▶ **Quoted text**:
----------

Furthermore, the experimentally measured air and fuel mass flows, the spark advance, the combustion duration and evolution (MFB curve), and the oxygen content in the exhaust gas (combustion efficiency) were used as inputs for the 0-D simulation which, once calibrated with the proper values of the C₃ parameter, was able to reproduce with great accuracy the engine IMEP and ITE in all of the operating conditions of Table 4; this procedure allowed us to obtain and compare the HLE values for the three fuels tested, as will be shown in the following section.

4. Results and Discussion

The measured pressure curves, taken under the operating conditions of Table 4, were used to obtain the MFB curves which in turn allowed us to identify two combustion phases: the combustion start, mainly characterized by laminar propagation speed, and rapid combustion, characterized by turbulent propagation speed as thoroughly explained in [17]. The combustion start ranges between spark timing and 5% of the MFB while rapid combustion lies between 5% and 90% of the MFB [17] and consequently has the greater influence on thermodynamic efficiency. Figure 3 and Figure 4 show the influence of λ on the combustion start and rapid combustion phase of hydrogen, expressed in CAD, with fixed values of engine CR.

----------

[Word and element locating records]
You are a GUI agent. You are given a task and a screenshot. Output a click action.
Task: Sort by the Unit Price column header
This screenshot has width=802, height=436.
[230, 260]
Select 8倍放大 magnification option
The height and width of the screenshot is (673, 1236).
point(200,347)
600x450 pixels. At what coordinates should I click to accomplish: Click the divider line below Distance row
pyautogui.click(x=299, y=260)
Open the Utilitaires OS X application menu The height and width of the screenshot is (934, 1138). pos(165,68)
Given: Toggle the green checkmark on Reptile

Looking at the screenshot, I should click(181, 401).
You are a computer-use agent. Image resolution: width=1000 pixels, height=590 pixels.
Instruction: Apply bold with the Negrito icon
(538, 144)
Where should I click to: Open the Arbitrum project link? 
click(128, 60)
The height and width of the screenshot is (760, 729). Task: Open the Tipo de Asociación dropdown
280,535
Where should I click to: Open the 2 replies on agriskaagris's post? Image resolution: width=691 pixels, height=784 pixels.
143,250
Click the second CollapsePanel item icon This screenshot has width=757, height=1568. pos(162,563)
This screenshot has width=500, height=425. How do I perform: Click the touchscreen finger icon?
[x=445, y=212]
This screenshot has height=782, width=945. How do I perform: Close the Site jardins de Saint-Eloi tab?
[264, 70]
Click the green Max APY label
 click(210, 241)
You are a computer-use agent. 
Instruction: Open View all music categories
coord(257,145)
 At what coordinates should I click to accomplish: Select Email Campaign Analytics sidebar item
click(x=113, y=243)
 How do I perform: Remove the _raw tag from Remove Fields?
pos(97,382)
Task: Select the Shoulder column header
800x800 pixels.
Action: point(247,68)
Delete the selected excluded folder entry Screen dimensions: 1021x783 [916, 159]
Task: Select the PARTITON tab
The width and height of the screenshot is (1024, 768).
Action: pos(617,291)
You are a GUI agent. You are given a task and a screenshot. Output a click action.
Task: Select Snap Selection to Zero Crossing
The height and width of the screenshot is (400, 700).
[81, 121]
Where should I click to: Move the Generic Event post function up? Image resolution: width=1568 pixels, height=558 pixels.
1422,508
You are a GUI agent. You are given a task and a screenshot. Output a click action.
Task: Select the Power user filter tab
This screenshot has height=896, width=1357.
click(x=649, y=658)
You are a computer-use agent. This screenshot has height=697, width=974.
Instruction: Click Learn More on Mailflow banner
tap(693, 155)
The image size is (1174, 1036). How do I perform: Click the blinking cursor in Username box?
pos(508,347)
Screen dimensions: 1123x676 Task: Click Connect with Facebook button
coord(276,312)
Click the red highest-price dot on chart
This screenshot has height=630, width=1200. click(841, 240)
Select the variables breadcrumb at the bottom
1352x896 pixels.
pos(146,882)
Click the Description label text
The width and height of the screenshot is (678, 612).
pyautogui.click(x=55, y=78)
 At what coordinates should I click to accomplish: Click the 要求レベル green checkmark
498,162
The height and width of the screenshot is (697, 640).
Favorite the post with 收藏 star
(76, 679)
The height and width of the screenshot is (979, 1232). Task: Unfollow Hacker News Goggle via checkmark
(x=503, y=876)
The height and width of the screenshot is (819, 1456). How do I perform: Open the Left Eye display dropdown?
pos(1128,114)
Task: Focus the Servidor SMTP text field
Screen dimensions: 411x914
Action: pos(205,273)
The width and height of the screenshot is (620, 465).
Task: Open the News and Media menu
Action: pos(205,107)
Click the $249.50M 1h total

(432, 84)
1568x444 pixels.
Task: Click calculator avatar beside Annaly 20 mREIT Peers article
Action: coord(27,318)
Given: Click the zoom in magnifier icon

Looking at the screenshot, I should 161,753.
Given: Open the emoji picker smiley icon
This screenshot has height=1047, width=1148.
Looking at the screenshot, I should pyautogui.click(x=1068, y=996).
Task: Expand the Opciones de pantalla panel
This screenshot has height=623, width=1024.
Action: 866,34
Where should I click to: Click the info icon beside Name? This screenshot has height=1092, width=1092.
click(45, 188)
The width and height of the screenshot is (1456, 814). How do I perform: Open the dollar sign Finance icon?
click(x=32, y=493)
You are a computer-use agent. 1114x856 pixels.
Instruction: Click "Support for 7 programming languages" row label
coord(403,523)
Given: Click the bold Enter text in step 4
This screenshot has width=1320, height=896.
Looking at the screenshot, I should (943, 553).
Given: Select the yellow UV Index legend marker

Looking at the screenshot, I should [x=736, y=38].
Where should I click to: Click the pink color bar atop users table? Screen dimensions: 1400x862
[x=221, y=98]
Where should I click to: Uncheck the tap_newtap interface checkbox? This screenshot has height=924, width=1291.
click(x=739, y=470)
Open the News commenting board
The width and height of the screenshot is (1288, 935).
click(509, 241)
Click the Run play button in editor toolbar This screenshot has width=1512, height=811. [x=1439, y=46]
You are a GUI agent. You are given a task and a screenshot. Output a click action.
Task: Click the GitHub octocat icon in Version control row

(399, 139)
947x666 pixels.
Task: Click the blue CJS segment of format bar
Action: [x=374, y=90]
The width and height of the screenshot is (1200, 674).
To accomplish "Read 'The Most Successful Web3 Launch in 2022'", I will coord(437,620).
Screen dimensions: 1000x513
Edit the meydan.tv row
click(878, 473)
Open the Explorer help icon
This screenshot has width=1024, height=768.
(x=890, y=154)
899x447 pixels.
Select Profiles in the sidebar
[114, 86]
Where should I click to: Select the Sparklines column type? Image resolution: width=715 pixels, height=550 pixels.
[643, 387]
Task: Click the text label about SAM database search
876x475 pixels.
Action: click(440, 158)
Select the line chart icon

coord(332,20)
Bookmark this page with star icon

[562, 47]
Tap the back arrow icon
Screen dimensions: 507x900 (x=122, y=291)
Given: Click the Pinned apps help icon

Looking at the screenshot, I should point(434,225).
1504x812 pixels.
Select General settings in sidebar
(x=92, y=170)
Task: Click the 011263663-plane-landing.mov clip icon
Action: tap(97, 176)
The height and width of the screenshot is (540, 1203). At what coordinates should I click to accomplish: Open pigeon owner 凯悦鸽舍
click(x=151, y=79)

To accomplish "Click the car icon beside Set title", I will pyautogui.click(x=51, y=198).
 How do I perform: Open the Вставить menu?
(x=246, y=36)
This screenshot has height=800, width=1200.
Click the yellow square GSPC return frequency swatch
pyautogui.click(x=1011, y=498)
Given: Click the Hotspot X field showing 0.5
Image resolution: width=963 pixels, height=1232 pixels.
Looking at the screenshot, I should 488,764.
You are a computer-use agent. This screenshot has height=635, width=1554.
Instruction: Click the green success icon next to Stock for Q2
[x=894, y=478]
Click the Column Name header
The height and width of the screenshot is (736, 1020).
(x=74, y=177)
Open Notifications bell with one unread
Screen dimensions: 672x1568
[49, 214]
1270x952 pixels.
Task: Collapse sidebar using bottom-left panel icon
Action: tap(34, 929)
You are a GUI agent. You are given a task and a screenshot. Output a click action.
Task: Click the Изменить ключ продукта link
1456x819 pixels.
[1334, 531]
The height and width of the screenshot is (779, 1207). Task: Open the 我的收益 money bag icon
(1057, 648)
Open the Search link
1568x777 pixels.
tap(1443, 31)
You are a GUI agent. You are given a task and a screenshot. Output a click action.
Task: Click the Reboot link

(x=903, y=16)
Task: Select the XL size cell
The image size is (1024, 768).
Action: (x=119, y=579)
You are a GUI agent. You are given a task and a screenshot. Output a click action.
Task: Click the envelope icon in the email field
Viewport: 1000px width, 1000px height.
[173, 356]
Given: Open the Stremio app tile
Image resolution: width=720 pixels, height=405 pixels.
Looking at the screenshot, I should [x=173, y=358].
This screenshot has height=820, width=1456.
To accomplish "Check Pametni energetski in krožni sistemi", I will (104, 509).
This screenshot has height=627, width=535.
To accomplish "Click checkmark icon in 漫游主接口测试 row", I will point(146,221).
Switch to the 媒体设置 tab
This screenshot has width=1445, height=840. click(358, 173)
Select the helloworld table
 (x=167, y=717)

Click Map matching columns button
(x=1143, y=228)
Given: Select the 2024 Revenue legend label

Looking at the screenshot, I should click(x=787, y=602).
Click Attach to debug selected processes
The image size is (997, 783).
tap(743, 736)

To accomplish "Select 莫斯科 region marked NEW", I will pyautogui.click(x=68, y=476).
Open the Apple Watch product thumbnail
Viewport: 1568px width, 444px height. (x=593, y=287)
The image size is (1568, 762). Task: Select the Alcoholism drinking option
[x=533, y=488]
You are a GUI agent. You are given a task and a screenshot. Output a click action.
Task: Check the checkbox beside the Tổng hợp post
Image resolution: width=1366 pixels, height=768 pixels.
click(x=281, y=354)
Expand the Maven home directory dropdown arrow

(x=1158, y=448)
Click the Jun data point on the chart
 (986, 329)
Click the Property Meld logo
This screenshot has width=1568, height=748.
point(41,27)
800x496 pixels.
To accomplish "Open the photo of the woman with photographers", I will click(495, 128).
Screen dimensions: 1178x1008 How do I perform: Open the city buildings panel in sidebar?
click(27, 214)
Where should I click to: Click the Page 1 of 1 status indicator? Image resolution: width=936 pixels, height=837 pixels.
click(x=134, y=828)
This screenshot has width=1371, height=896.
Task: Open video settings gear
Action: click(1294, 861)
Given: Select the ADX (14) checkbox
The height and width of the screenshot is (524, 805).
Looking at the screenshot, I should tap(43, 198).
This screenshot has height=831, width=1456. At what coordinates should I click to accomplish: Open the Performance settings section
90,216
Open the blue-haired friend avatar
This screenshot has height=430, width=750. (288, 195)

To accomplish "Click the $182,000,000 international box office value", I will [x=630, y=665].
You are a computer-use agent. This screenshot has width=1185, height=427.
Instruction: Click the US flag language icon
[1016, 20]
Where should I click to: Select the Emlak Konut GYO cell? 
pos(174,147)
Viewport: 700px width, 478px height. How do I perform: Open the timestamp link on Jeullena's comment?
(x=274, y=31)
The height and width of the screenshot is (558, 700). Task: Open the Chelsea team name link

----------

▶ **Your tasks**:
1 - List the experimentally measured quantities that the combustion text says were used as inputs for the 0-D simulation.
2 - According to the combustion text, why does the rapid combustion phase have the greater influence on thermodynamic efficiency?

▶ **Answers to the exercises**:
1 -
- Air and fuel mass flows
- Spark advance
- Combustion duration and evolution (MFB curve)
- Oxygen content in the exhaust gas (combustion efficiency)

2 - Rapid combustion spans from 5% to 90% of the MFB, while the combustion start covers only the stretch from spark timing to 5% of the MFB. Because rapid combustion accounts for this much larger share, it has the greater influence on thermodynamic efficiency.